One Health Institute
- Founded: 2009
- Focus: One Health, global health, infectious disease, wildlife veterinary medicine
- Location: University of California, Davis, California, US;
- Region served: Worldwide
- Director: Dr. Michael Ziccardi
- Website: ohi.vetmed.ucdavis.edu

= One Health Institute =

The One Health Institute works at the interface of animals, people, plants, and the environment to solve complex problems that impact health and conservation around the world. The institute is part of the UC Davis School of Veterinary Medicine and is home to the Karen C. Drayer Wildlife Health Center and many other programs and projects. The executive director of the One Health Institute is Dr. Michael Ziccardi. The One Health approach recognizes that the health of domestic animals, wildlife, and people are inextricably linked to one another and the environment.

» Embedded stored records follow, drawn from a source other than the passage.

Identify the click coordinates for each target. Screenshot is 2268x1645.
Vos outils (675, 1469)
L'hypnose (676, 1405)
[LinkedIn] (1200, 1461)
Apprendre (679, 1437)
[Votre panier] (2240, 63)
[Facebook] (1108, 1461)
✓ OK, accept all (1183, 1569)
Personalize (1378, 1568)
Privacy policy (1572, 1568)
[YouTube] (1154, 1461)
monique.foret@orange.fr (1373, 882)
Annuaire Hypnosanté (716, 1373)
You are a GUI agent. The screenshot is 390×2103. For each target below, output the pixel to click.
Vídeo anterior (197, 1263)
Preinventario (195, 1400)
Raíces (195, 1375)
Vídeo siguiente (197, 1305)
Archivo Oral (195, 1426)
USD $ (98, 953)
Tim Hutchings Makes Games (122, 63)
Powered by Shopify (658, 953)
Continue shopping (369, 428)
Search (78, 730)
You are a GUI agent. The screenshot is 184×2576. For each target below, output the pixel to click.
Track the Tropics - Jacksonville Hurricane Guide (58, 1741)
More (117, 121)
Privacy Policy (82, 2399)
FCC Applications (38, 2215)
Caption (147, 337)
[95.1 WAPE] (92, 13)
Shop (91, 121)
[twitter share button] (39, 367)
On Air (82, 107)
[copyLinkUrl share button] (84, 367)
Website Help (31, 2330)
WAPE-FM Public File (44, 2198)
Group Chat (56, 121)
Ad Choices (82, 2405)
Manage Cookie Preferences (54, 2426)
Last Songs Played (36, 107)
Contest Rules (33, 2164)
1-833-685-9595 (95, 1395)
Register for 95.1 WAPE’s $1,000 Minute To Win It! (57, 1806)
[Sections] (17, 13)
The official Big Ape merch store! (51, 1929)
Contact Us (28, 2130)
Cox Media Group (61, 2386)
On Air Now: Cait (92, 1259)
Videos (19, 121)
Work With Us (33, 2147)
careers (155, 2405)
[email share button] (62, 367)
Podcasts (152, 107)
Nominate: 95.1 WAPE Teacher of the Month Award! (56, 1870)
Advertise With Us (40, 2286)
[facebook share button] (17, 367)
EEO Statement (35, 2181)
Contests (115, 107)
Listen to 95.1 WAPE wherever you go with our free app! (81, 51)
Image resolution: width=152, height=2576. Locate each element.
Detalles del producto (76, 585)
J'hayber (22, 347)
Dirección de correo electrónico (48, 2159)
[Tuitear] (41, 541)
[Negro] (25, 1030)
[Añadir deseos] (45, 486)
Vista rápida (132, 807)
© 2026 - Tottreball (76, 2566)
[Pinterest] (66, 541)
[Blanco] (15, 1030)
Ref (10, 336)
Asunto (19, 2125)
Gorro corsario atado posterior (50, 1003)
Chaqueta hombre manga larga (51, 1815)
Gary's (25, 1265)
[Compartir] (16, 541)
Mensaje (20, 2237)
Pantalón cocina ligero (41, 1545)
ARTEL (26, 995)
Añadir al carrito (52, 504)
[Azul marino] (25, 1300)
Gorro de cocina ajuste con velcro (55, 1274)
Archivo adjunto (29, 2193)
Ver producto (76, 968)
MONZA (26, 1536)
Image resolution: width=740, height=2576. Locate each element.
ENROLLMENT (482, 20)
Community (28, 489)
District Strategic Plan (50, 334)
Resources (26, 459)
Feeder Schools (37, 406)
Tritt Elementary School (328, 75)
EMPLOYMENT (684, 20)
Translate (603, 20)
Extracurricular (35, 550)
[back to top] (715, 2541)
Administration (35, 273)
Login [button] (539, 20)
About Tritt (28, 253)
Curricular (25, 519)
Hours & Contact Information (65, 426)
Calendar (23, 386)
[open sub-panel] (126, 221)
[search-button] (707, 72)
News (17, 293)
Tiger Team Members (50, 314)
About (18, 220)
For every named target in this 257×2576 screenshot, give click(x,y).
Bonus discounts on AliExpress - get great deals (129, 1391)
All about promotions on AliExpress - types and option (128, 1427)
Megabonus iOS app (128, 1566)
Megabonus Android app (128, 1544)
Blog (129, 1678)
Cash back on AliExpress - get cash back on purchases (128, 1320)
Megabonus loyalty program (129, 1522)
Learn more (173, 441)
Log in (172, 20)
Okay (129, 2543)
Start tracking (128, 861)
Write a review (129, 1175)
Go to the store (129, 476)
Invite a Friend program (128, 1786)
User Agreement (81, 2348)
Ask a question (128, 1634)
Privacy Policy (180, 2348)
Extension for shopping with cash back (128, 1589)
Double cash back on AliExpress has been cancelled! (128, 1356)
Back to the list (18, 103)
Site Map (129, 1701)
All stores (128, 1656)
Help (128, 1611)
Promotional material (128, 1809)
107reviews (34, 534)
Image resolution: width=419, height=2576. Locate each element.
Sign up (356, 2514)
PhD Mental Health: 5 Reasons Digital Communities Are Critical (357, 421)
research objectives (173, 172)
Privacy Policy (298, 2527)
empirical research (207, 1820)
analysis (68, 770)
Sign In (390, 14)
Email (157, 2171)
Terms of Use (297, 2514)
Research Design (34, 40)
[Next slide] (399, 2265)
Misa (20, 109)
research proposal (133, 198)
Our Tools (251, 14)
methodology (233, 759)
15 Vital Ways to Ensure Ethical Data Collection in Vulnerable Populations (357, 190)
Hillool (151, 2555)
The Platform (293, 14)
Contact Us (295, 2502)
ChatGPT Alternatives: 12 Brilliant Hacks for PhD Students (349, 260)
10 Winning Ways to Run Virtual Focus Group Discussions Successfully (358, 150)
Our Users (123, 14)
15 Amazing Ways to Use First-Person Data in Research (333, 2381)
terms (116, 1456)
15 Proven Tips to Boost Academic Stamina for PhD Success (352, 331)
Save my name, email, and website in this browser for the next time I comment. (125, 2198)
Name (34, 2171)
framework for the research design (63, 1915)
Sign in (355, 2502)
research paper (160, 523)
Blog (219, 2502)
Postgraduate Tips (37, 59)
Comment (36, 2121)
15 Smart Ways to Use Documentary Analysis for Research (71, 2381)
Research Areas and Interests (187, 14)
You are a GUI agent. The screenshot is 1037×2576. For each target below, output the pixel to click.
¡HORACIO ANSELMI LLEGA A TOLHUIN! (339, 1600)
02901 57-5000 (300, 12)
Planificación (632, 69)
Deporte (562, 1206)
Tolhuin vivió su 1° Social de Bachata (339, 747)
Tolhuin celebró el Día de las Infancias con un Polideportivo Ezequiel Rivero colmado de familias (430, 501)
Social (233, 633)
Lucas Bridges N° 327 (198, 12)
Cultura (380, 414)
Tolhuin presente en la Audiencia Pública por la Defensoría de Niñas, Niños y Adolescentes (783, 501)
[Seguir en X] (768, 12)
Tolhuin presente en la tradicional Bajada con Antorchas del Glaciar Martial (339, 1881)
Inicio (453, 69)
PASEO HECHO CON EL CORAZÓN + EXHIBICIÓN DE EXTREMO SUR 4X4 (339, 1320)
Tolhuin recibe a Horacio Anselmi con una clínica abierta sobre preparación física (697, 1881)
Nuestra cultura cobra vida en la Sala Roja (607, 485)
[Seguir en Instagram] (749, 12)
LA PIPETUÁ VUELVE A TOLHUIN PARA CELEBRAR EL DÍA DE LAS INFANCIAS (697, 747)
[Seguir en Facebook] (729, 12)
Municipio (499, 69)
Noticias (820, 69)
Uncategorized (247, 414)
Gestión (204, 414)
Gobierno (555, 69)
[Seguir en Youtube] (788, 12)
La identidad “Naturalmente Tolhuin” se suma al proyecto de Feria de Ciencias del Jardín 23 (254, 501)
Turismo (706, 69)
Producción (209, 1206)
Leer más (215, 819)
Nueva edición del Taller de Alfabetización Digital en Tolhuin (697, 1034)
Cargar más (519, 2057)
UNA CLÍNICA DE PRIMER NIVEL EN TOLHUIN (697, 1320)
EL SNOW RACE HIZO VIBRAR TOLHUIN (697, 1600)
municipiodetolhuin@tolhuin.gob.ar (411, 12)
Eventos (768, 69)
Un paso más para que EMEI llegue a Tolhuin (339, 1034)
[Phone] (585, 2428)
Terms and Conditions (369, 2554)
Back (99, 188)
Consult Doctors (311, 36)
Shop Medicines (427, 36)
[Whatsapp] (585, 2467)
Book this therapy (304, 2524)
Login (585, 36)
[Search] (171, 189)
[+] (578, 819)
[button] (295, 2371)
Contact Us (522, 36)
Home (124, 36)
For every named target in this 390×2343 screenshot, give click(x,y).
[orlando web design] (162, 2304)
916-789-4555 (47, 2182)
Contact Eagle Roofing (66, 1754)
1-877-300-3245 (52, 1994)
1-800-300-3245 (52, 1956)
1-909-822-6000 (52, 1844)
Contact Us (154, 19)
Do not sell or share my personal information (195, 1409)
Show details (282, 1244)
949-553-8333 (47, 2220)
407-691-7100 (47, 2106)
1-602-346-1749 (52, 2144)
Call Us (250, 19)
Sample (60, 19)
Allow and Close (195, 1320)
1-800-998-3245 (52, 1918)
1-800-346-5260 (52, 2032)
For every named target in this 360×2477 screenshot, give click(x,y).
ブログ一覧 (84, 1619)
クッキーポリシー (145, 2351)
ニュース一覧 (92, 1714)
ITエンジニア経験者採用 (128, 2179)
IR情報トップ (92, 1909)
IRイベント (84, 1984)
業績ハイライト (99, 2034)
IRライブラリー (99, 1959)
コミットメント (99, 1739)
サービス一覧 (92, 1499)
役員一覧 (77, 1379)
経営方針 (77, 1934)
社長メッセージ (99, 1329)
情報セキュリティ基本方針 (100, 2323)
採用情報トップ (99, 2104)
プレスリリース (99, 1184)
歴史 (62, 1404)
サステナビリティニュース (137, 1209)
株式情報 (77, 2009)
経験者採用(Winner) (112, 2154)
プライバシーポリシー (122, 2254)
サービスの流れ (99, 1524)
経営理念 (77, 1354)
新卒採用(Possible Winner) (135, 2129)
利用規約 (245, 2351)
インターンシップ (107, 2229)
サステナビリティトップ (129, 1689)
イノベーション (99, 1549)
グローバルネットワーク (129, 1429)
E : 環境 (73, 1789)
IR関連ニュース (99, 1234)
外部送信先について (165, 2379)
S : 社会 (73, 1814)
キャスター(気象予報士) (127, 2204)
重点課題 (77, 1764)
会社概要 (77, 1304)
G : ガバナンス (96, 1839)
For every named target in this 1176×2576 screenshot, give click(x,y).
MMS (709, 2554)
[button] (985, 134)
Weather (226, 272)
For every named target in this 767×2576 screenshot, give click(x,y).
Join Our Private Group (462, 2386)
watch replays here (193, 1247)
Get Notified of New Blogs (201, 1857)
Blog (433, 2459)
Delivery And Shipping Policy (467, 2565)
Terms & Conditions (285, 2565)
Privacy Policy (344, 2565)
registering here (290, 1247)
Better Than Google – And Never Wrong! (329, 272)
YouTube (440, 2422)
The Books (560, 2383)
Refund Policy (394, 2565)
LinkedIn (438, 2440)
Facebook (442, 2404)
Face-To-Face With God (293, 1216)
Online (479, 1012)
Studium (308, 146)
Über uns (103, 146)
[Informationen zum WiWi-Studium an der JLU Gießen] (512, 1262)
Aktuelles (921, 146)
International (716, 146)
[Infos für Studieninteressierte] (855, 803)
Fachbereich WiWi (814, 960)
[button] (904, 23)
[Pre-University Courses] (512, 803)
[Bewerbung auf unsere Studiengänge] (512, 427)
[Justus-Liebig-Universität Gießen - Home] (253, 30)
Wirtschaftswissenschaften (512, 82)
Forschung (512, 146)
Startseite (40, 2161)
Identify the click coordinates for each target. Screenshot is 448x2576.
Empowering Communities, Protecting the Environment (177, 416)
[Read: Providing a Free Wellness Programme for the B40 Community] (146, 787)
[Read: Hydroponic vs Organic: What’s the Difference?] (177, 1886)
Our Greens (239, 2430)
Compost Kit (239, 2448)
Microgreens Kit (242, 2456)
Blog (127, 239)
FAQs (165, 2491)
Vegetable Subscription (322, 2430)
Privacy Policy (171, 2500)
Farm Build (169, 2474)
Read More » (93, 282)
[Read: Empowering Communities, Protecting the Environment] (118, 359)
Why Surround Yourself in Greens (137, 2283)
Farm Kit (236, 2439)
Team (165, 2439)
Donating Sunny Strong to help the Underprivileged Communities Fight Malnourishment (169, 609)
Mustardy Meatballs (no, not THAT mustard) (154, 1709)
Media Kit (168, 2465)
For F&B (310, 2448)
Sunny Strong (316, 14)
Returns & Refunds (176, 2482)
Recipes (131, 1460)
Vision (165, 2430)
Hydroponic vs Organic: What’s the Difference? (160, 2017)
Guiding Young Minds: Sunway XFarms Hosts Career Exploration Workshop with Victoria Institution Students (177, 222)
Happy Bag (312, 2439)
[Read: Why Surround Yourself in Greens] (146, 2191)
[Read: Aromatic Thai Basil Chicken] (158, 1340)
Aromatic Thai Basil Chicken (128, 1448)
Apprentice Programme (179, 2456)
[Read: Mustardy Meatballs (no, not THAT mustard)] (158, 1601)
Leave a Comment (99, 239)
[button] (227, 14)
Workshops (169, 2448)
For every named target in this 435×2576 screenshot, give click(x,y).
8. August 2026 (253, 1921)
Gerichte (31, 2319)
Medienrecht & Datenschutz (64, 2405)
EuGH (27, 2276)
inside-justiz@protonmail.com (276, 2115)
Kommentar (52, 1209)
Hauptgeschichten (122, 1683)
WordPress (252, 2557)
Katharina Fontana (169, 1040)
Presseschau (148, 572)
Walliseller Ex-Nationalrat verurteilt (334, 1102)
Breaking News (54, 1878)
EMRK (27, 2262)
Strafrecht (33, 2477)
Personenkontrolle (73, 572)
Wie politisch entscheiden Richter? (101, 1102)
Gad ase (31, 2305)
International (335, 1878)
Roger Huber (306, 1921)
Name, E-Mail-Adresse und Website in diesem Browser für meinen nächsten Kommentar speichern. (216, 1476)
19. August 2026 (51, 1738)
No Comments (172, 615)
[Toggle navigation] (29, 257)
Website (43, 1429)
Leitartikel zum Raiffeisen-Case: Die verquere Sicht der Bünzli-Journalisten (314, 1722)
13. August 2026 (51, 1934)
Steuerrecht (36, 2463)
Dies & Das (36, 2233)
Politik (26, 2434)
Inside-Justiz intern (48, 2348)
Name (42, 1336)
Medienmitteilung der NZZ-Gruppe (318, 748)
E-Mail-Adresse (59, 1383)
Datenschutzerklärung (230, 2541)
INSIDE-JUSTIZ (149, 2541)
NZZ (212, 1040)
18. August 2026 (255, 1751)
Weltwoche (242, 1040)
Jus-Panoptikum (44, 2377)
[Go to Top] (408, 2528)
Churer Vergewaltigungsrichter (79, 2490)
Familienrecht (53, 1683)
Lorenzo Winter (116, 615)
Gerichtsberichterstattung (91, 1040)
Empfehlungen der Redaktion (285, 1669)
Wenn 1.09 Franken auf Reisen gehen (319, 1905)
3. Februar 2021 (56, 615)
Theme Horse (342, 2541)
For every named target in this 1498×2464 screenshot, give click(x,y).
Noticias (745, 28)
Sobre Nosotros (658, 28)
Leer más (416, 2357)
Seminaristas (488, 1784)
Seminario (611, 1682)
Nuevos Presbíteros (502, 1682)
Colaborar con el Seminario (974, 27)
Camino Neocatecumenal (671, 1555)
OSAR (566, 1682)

== Notable programs and projects ==
- One Health Workforce - Next Generation: A project that "promotes global health security by empowering One Health University Networks in Africa and Southeast Asia to build the human resources and bolster the workforce for more effective disease surveillance and control."
- Karen C. Drayer Wildlife Health Center: A Center that improves the health of wildlife in balance with people and the environment. Its projects and programs focus on issues involving free-ranging and captive terrestrial and aquatic wild animals. Many other programs and projects are housed within the Wildlife Health Center.
- Disaster Preparedness & Response Programs:
  - Oiled Wildlife Care Network: A California program that works to rescue and rehabilitate oiled wildlife through a statewide collective of trained care providers, regulatory agencies and academic institutions.
  - California Veterinary Emergency Team (CVET)
  - Wildlife Disaster Network

- Gorilla Doctors: A donor-funded program that provides hands-on medical care to sick and injured mountain gorillas living in the national parks of Rwanda, Uganda, and the Democratic Republic of Congo.
- SeaDoc Society: A program that works to protect the health of marine wildlife and their ecosystems through science and education in the Pacific Northwest.
- One Health Institute Lab: A laboratory that functions as a service facility for the Marine Mammal Health and Stranding Response Program and as the central research facility for the PREDICT project, which aims to halt emerging diseases of pandemic potential.
- California Raptor Center: A Center that rescues and rehabilitates injured and orphaned birds of prey while also working to educate the public on the importance of raptors and advance research to improve species health and survival.
- UC Global Health Institute's Planetary Health Center of Expertise: A Center that "addresses complex global issues that arise from the effects of climate change, rapidly growing populations and limited food and natural resources and draws on the resources of all ten UC campuses and two national laboratories."
- EpiCenter for Disease Dynamics: A Center that uses sophisticated analytical tools to evaluate underlying mechanisms and move closer to an applied forecasting system for emerging diseases.
- PREEMPT: A project that aims to predict the emergence of highly pathogenic viruses in animals, and then preventing them from spilling over to humans altogether using strategies that include a novel animal vaccine.
- More - Other programs and projects include California Wildlife Conservation, the Calvin Schwabe Project, Zoological Medicine Program, the Latin America Program, and more.

== Legacy projects ==
- PREDICT: A USAID-funded project that provides global surveillance to detect and prevent spillover of pathogens of pandemic potential that can move between wildlife and people.
  - SpillOver: open-source web application developed by One Health Institute infectious disease scientists and the PREDICT initiative, launched in 2021 during the COVID-19 pandemic as a virus and host risk assessment tool
- Health for Animals and Livelihood Improvement Project (HALI): A collaborative U.S.-Tanzania research and capacity-building program that assesses the effects of zoonotic disease and water management on health and livelihoods in the Ruaha ecosystem of Tanzania.